- [Your objective]: Print back every record below, exactly as it stands.
========
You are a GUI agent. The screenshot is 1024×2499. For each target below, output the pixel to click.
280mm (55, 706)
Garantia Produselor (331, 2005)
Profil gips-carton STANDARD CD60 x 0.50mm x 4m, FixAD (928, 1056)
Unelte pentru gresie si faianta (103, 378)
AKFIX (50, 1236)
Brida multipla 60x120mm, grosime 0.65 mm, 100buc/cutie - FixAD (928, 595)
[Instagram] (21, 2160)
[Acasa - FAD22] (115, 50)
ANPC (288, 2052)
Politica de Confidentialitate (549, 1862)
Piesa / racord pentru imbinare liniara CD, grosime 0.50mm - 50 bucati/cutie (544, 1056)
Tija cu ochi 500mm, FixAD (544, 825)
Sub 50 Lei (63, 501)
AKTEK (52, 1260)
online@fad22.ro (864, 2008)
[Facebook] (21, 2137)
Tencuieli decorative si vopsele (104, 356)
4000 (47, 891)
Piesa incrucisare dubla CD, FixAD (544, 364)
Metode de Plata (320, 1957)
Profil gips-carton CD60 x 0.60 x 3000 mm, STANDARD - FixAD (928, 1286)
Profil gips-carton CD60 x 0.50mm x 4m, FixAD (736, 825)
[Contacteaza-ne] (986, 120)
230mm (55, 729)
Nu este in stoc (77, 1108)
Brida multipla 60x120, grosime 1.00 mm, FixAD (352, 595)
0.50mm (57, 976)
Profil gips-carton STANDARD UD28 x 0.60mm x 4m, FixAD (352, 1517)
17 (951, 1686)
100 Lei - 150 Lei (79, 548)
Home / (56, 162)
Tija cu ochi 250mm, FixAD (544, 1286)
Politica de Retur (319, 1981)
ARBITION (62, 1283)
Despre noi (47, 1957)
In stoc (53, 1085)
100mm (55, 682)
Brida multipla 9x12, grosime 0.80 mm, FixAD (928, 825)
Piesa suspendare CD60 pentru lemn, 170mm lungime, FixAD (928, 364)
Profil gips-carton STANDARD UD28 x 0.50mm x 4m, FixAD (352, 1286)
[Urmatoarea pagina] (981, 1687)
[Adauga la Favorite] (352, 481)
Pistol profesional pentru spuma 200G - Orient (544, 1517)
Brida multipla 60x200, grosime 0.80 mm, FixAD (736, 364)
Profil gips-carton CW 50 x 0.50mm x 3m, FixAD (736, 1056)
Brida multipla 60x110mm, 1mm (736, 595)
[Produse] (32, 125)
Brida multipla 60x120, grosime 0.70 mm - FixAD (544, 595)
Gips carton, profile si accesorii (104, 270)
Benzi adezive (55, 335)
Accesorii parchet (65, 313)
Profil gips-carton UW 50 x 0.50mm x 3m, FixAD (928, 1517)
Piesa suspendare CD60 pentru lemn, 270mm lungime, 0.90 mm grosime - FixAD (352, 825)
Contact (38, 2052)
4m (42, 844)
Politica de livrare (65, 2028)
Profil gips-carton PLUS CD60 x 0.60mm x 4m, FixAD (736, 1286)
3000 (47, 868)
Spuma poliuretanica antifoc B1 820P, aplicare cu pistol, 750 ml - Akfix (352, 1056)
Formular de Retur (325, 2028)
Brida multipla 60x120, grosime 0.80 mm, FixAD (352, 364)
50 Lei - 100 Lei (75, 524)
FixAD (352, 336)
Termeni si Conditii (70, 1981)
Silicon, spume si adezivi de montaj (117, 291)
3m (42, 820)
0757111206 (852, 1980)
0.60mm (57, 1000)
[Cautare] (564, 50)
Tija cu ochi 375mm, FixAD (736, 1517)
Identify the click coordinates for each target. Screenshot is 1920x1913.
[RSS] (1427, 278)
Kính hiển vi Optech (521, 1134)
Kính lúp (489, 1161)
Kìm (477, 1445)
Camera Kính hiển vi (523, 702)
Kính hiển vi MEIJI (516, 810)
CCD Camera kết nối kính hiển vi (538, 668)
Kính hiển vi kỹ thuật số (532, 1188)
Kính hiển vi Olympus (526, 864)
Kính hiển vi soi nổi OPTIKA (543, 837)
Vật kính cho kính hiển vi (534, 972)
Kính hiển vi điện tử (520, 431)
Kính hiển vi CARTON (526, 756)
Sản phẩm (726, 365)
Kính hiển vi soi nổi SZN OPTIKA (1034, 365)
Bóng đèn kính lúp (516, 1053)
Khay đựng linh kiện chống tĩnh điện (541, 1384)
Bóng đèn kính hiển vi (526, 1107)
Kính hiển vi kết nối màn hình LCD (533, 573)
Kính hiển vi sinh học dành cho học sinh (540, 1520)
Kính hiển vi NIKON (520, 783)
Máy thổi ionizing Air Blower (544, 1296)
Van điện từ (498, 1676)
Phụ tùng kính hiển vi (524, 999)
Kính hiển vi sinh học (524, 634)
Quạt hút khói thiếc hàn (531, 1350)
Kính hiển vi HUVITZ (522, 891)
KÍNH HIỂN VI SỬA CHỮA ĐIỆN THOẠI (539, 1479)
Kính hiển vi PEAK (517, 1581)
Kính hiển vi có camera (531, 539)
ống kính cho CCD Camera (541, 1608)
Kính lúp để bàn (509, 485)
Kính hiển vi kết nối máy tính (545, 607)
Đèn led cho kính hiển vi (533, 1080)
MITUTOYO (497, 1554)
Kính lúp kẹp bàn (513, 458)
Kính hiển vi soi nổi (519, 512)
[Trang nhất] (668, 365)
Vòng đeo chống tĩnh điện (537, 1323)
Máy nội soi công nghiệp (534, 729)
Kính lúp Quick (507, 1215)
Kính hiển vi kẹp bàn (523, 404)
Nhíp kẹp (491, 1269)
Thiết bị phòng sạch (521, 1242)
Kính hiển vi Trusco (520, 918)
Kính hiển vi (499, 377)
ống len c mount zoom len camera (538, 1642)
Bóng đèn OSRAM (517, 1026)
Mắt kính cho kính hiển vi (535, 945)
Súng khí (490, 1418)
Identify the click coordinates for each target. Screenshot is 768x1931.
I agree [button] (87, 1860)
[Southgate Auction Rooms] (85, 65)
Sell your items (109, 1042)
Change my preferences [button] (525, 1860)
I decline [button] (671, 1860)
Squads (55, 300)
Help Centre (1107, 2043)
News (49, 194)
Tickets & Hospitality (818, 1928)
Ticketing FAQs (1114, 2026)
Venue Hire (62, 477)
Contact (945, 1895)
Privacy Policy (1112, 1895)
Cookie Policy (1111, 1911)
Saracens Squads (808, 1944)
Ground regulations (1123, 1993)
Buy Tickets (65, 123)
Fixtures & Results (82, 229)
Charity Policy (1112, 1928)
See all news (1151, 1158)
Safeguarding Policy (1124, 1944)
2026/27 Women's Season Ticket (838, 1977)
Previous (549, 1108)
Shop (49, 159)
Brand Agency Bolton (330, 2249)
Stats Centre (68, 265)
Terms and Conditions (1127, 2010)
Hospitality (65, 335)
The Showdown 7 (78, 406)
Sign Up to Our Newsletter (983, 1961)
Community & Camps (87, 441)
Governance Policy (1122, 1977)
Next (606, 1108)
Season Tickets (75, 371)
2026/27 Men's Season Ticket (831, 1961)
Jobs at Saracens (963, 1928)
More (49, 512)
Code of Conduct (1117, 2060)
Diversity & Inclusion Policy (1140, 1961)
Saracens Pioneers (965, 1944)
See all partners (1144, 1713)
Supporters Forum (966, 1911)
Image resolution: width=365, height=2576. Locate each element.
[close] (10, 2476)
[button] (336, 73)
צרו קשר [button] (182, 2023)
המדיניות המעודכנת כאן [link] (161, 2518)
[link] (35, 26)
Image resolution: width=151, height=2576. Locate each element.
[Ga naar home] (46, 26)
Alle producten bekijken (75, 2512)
========
- [Exercise answer]:
You are a GUI agent. The screenshot is 1024×2499. For each target below, output the pixel to click.
280mm (55, 706)
Garantia Produselor (331, 2005)
Profil gips-carton STANDARD CD60 x 0.50mm x 4m, FixAD (928, 1056)
Unelte pentru gresie si faianta (103, 378)
AKFIX (50, 1236)
Brida multipla 60x120mm, grosime 0.65 mm, 100buc/cutie - FixAD (928, 595)
[Instagram] (21, 2160)
[Acasa - FAD22] (115, 50)
ANPC (288, 2052)
Politica de Confidentialitate (549, 1862)
Piesa / racord pentru imbinare liniara CD, grosime 0.50mm - 50 bucati/cutie (544, 1056)
Tija cu ochi 500mm, FixAD (544, 825)
Sub 50 Lei (63, 501)
AKTEK (52, 1260)
online@fad22.ro (864, 2008)
[Facebook] (21, 2137)
Tencuieli decorative si vopsele (104, 356)
4000 (47, 891)
Piesa incrucisare dubla CD, FixAD (544, 364)
Metode de Plata (320, 1957)
Profil gips-carton CD60 x 0.60 x 3000 mm, STANDARD - FixAD (928, 1286)
Profil gips-carton CD60 x 0.50mm x 4m, FixAD (736, 825)
[Contacteaza-ne] (986, 120)
230mm (55, 729)
Nu este in stoc (77, 1108)
Brida multipla 60x120, grosime 1.00 mm, FixAD (352, 595)
0.50mm (57, 976)
Profil gips-carton STANDARD UD28 x 0.60mm x 4m, FixAD (352, 1517)
17 (951, 1686)
100 Lei - 150 Lei (79, 548)
Home / (56, 162)
Tija cu ochi 250mm, FixAD (544, 1286)
Politica de Retur (319, 1981)
ARBITION (62, 1283)
Despre noi (47, 1957)
In stoc (53, 1085)
100mm (55, 682)
Brida multipla 9x12, grosime 0.80 mm, FixAD (928, 825)
Piesa suspendare CD60 pentru lemn, 170mm lungime, FixAD (928, 364)
Profil gips-carton STANDARD UD28 x 0.50mm x 4m, FixAD (352, 1286)
[Urmatoarea pagina] (981, 1687)
[Adauga la Favorite] (352, 481)
Pistol profesional pentru spuma 200G - Orient (544, 1517)
Brida multipla 60x200, grosime 0.80 mm, FixAD (736, 364)
Profil gips-carton CW 50 x 0.50mm x 3m, FixAD (736, 1056)
Brida multipla 60x110mm, 1mm (736, 595)
[Produse] (32, 125)
Brida multipla 60x120, grosime 0.70 mm - FixAD (544, 595)
Gips carton, profile si accesorii (104, 270)
Benzi adezive (55, 335)
Accesorii parchet (65, 313)
Profil gips-carton UW 50 x 0.50mm x 3m, FixAD (928, 1517)
Piesa suspendare CD60 pentru lemn, 270mm lungime, 0.90 mm grosime - FixAD (352, 825)
Contact (38, 2052)
4m (42, 844)
Politica de livrare (65, 2028)
Profil gips-carton PLUS CD60 x 0.60mm x 4m, FixAD (736, 1286)
3000 (47, 868)
Spuma poliuretanica antifoc B1 820P, aplicare cu pistol, 750 ml - Akfix (352, 1056)
Formular de Retur (325, 2028)
Brida multipla 60x120, grosime 0.80 mm, FixAD (352, 364)
50 Lei - 100 Lei (75, 524)
FixAD (352, 336)
Termeni si Conditii (70, 1981)
Silicon, spume si adezivi de montaj (117, 291)
3m (42, 820)
0757111206 (852, 1980)
0.60mm (57, 1000)
[Cautare] (564, 50)
Tija cu ochi 375mm, FixAD (736, 1517)
Identify the click coordinates for each target. Screenshot is 1920x1913.
[RSS] (1427, 278)
Kính hiển vi Optech (521, 1134)
Kính lúp (489, 1161)
Kìm (477, 1445)
Camera Kính hiển vi (523, 702)
Kính hiển vi MEIJI (516, 810)
CCD Camera kết nối kính hiển vi (538, 668)
Kính hiển vi kỹ thuật số (532, 1188)
Kính hiển vi Olympus (526, 864)
Kính hiển vi soi nổi OPTIKA (543, 837)
Vật kính cho kính hiển vi (534, 972)
Kính hiển vi điện tử (520, 431)
Kính hiển vi CARTON (526, 756)
Sản phẩm (726, 365)
Kính hiển vi soi nổi SZN OPTIKA (1034, 365)
Bóng đèn kính lúp (516, 1053)
Khay đựng linh kiện chống tĩnh điện (541, 1384)
Bóng đèn kính hiển vi (526, 1107)
Kính hiển vi kết nối màn hình LCD (533, 573)
Kính hiển vi sinh học dành cho học sinh (540, 1520)
Kính hiển vi NIKON (520, 783)
Máy thổi ionizing Air Blower (544, 1296)
Van điện từ (498, 1676)
Phụ tùng kính hiển vi (524, 999)
Kính hiển vi sinh học (524, 634)
Quạt hút khói thiếc hàn (531, 1350)
Kính hiển vi HUVITZ (522, 891)
KÍNH HIỂN VI SỬA CHỮA ĐIỆN THOẠI (539, 1479)
Kính hiển vi PEAK (517, 1581)
Kính hiển vi có camera (531, 539)
ống kính cho CCD Camera (541, 1608)
Kính lúp để bàn (509, 485)
Kính hiển vi kết nối máy tính (545, 607)
Đèn led cho kính hiển vi (533, 1080)
MITUTOYO (497, 1554)
Kính lúp kẹp bàn (513, 458)
Kính hiển vi soi nổi (519, 512)
[Trang nhất] (668, 365)
Vòng đeo chống tĩnh điện (537, 1323)
Máy nội soi công nghiệp (534, 729)
Kính lúp Quick (507, 1215)
Kính hiển vi kẹp bàn (523, 404)
Nhíp kẹp (491, 1269)
Thiết bị phòng sạch (521, 1242)
Kính hiển vi Trusco (520, 918)
Kính hiển vi (499, 377)
ống len c mount zoom len camera (538, 1642)
Bóng đèn OSRAM (517, 1026)
Mắt kính cho kính hiển vi (535, 945)
Súng khí (490, 1418)
Identify the click coordinates for each target. Screenshot is 768x1931.
I agree [button] (87, 1860)
[Southgate Auction Rooms] (85, 65)
Sell your items (109, 1042)
Change my preferences [button] (525, 1860)
I decline [button] (671, 1860)
Squads (55, 300)
Help Centre (1107, 2043)
News (49, 194)
Tickets & Hospitality (818, 1928)
Ticketing FAQs (1114, 2026)
Venue Hire (62, 477)
Contact (945, 1895)
Privacy Policy (1112, 1895)
Cookie Policy (1111, 1911)
Saracens Squads (808, 1944)
Ground regulations (1123, 1993)
Buy Tickets (65, 123)
Fixtures & Results (82, 229)
Charity Policy (1112, 1928)
See all news (1151, 1158)
Safeguarding Policy (1124, 1944)
2026/27 Women's Season Ticket (838, 1977)
Previous (549, 1108)
Shop (49, 159)
Brand Agency Bolton (330, 2249)
Stats Centre (68, 265)
Terms and Conditions (1127, 2010)
Hospitality (65, 335)
The Showdown 7 (78, 406)
Sign Up to Our Newsletter (983, 1961)
Community & Camps (87, 441)
Governance Policy (1122, 1977)
Next (606, 1108)
Season Tickets (75, 371)
2026/27 Men's Season Ticket (831, 1961)
Jobs at Saracens (963, 1928)
More (49, 512)
Code of Conduct (1117, 2060)
Diversity & Inclusion Policy (1140, 1961)
Saracens Pioneers (965, 1944)
See all partners (1144, 1713)
Supporters Forum (966, 1911)
Image resolution: width=365, height=2576. Locate each element.
[close] (10, 2476)
[button] (336, 73)
צרו קשר [button] (182, 2023)
המדיניות המעודכנת כאן [link] (161, 2518)
[link] (35, 26)
Image resolution: width=151, height=2576. Locate each element.
[Ga naar home] (46, 26)
Alle producten bekijken (75, 2512)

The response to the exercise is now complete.